Below are some records. Quote exactly the lines from the one that contains "Click the Import Patterns button" through the last, both included, and leave out the pictures.

################

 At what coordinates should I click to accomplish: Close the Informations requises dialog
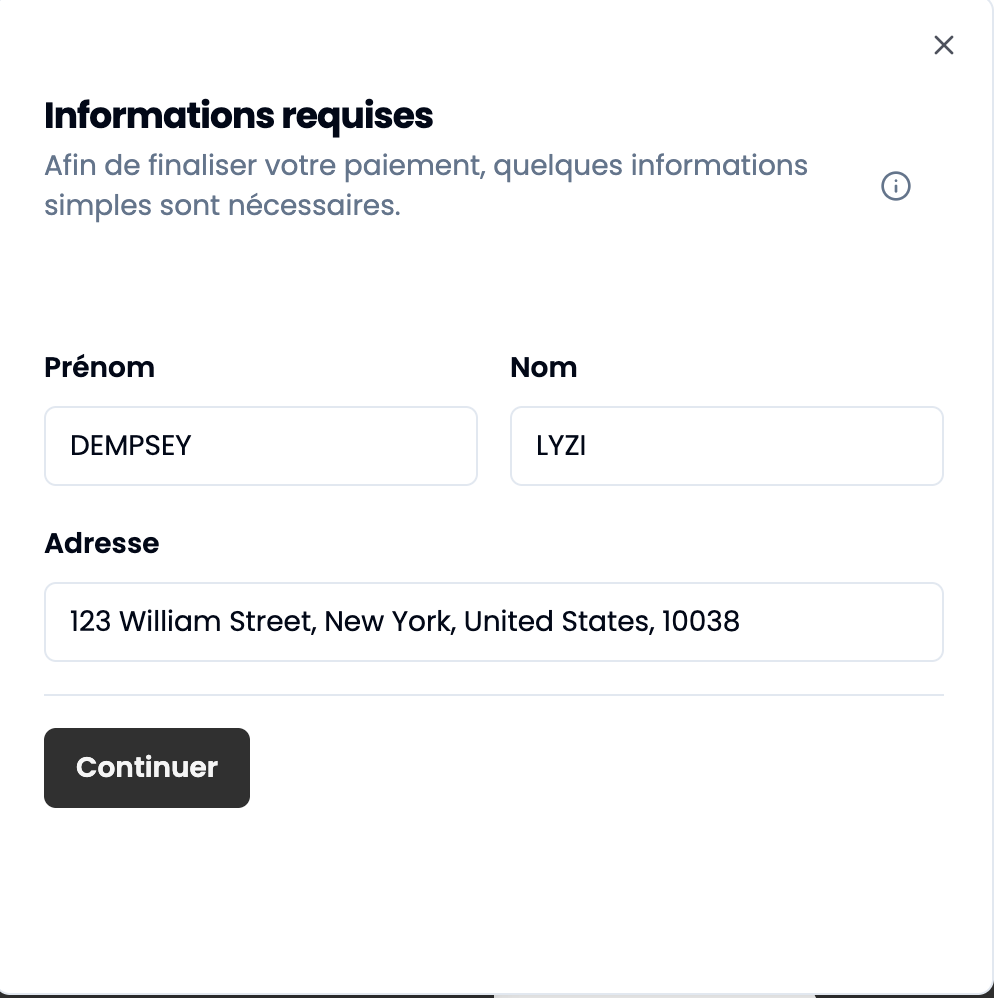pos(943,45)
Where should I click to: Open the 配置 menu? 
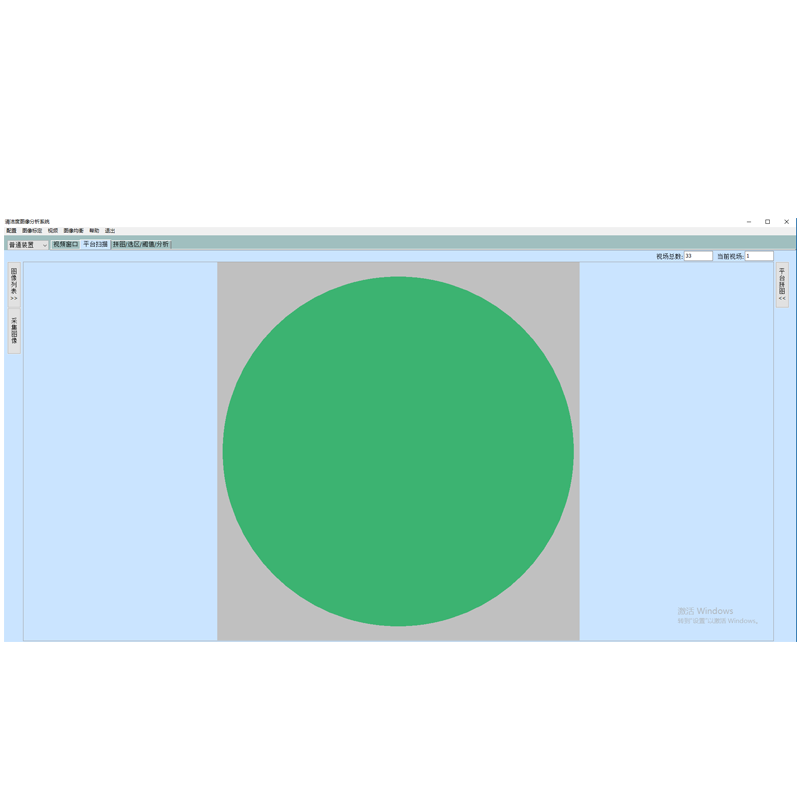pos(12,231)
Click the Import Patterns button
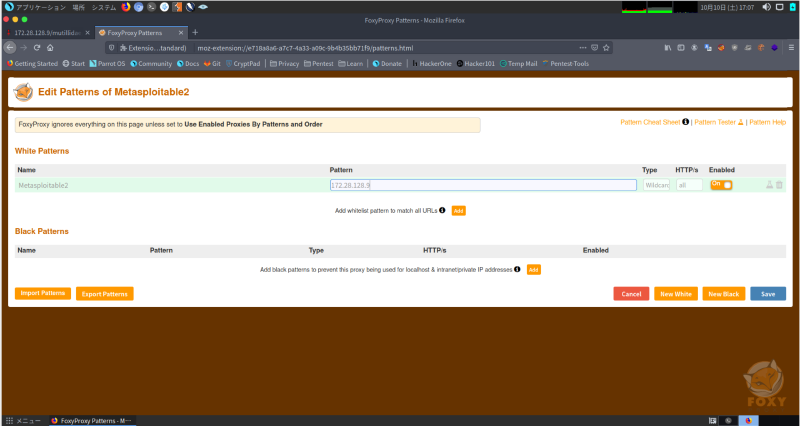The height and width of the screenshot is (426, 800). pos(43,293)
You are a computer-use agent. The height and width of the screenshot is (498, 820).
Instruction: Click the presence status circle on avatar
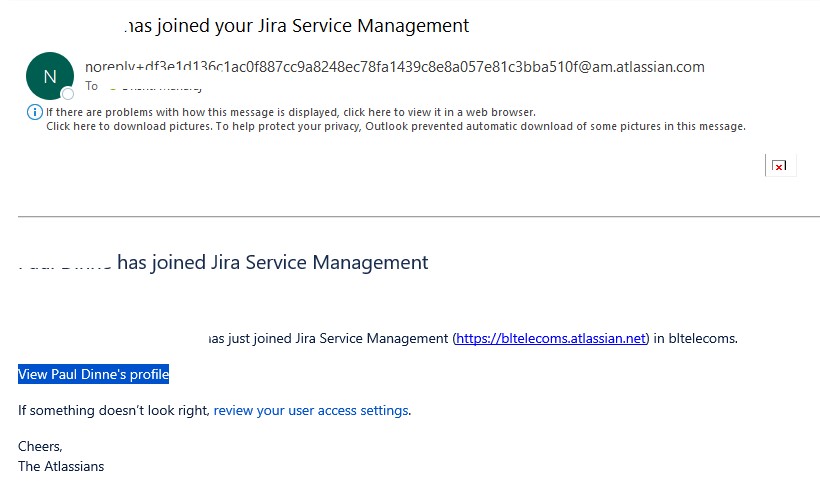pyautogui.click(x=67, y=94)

################

- Answer space
Click the Import Patterns button
The height and width of the screenshot is (426, 800). pos(43,293)
You are a computer-use agent. The height and width of the screenshot is (498, 820).
Instruction: Click the presence status circle on avatar
pyautogui.click(x=67, y=94)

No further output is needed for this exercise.